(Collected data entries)
begin
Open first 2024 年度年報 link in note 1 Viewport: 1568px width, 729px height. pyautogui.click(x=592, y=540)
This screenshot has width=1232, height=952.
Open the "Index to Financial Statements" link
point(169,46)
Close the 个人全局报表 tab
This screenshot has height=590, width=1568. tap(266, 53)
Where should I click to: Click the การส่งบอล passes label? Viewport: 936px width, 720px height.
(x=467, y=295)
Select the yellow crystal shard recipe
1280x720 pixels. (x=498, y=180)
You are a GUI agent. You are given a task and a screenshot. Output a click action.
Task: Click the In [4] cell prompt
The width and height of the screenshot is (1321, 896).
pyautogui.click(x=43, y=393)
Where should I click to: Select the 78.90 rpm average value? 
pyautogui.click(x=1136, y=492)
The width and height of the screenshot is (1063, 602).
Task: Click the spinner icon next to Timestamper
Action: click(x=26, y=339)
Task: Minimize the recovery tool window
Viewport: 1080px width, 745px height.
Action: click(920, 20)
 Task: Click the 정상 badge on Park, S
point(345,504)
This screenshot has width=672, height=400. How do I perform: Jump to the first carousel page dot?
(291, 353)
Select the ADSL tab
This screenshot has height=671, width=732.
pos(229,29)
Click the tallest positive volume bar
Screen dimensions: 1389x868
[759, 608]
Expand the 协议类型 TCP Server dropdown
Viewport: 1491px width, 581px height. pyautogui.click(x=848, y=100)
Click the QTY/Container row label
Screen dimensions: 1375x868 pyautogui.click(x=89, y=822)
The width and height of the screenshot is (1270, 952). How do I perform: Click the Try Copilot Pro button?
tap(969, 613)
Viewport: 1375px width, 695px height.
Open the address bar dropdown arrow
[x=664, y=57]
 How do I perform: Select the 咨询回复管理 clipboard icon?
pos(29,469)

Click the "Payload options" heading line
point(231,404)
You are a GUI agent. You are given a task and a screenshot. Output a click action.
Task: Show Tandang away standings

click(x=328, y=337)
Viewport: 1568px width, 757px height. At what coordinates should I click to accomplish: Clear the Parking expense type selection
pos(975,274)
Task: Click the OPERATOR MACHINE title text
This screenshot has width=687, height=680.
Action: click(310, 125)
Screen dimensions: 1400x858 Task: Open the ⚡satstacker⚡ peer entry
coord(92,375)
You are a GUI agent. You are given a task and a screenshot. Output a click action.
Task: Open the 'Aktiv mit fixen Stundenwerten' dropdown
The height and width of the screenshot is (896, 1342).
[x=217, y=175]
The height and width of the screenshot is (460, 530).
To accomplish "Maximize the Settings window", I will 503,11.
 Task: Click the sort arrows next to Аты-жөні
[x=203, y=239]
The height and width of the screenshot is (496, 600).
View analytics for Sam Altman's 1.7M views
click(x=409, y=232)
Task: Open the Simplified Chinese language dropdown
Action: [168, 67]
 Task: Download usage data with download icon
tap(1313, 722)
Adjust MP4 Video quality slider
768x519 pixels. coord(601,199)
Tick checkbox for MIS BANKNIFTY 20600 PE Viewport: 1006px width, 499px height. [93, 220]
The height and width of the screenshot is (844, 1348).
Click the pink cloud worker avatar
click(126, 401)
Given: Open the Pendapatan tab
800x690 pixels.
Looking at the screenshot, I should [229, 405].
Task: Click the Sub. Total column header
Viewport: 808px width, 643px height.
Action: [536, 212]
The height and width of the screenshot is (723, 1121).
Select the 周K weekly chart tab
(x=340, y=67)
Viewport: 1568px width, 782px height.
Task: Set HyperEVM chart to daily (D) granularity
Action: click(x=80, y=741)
end
Set task: Turn each line of the material above into an item of a numbered list, and leave out the blank lines.

Exercise response:
1. Open first 2024 年度年報 link in note 1 Viewport: 1568px width, 729px height. pyautogui.click(x=592, y=540)
2. This screenshot has width=1232, height=952.
3. Open the "Index to Financial Statements" link
4. point(169,46)
5. Close the 个人全局报表 tab
6. This screenshot has height=590, width=1568. tap(266, 53)
7. Where should I click to: Click the การส่งบอล passes label? Viewport: 936px width, 720px height.
8. (x=467, y=295)
9. Select the yellow crystal shard recipe
10. 1280x720 pixels. (x=498, y=180)
11. You are a GUI agent. You are given a task and a screenshot. Output a click action.
12. Task: Click the In [4] cell prompt
13. The width and height of the screenshot is (1321, 896).
14. pyautogui.click(x=43, y=393)
15. Where should I click to: Select the 78.90 rpm average value? 
16. pyautogui.click(x=1136, y=492)
17. The width and height of the screenshot is (1063, 602).
18. Task: Click the spinner icon next to Timestamper
19. Action: click(x=26, y=339)
20. Task: Minimize the recovery tool window
21. Viewport: 1080px width, 745px height.
22. Action: click(920, 20)
23.  Task: Click the 정상 badge on Park, S
24. point(345,504)
25. This screenshot has width=672, height=400. How do I perform: Jump to the first carousel page dot?
26. (291, 353)
27. Select the ADSL tab
28. This screenshot has height=671, width=732.
29. pos(229,29)
30. Click the tallest positive volume bar
31. Screen dimensions: 1389x868
32. [759, 608]
33. Expand the 协议类型 TCP Server dropdown
34. Viewport: 1491px width, 581px height. pyautogui.click(x=848, y=100)
35. Click the QTY/Container row label
36. Screen dimensions: 1375x868 pyautogui.click(x=89, y=822)
37. The width and height of the screenshot is (1270, 952). How do I perform: Click the Try Copilot Pro button?
38. tap(969, 613)
39. Viewport: 1375px width, 695px height.
40. Open the address bar dropdown arrow
41. [x=664, y=57]
42.  How do I perform: Select the 咨询回复管理 clipboard icon?
43. pos(29,469)
44. Click the "Payload options" heading line
45. point(231,404)
46. You are a GUI agent. You are given a task and a screenshot. Output a click action.
47. Task: Show Tandang away standings
48. click(x=328, y=337)
49. Viewport: 1568px width, 757px height. At what coordinates should I click to accomplish: Clear the Parking expense type selection
50. pos(975,274)
51. Task: Click the OPERATOR MACHINE title text
52. This screenshot has width=687, height=680.
53. Action: click(310, 125)
54. Screen dimensions: 1400x858 Task: Open the ⚡satstacker⚡ peer entry
55. coord(92,375)
56. You are a GUI agent. You are given a task and a screenshot. Output a click action.
57. Task: Open the 'Aktiv mit fixen Stundenwerten' dropdown
58. The height and width of the screenshot is (896, 1342).
59. [x=217, y=175]
60. The height and width of the screenshot is (460, 530).
61. To accomplish "Maximize the Settings window", I will 503,11.
62.  Task: Click the sort arrows next to Аты-жөні
63. [x=203, y=239]
64. The height and width of the screenshot is (496, 600).
65. View analytics for Sam Altman's 1.7M views
66. click(x=409, y=232)
67. Task: Open the Simplified Chinese language dropdown
68. Action: [168, 67]
69.  Task: Download usage data with download icon
70. tap(1313, 722)
71. Adjust MP4 Video quality slider
72. 768x519 pixels. coord(601,199)
73. Tick checkbox for MIS BANKNIFTY 20600 PE Viewport: 1006px width, 499px height. [93, 220]
74. The height and width of the screenshot is (844, 1348).
75. Click the pink cloud worker avatar
76. click(126, 401)
77. Given: Open the Pendapatan tab
78. 800x690 pixels.
79. Looking at the screenshot, I should [229, 405].
80. Task: Click the Sub. Total column header
81. Viewport: 808px width, 643px height.
82. Action: [536, 212]
83. The height and width of the screenshot is (723, 1121).
84. Select the 周K weekly chart tab
85. (x=340, y=67)
86. Viewport: 1568px width, 782px height.
87. Task: Set HyperEVM chart to daily (D) granularity
88. Action: click(x=80, y=741)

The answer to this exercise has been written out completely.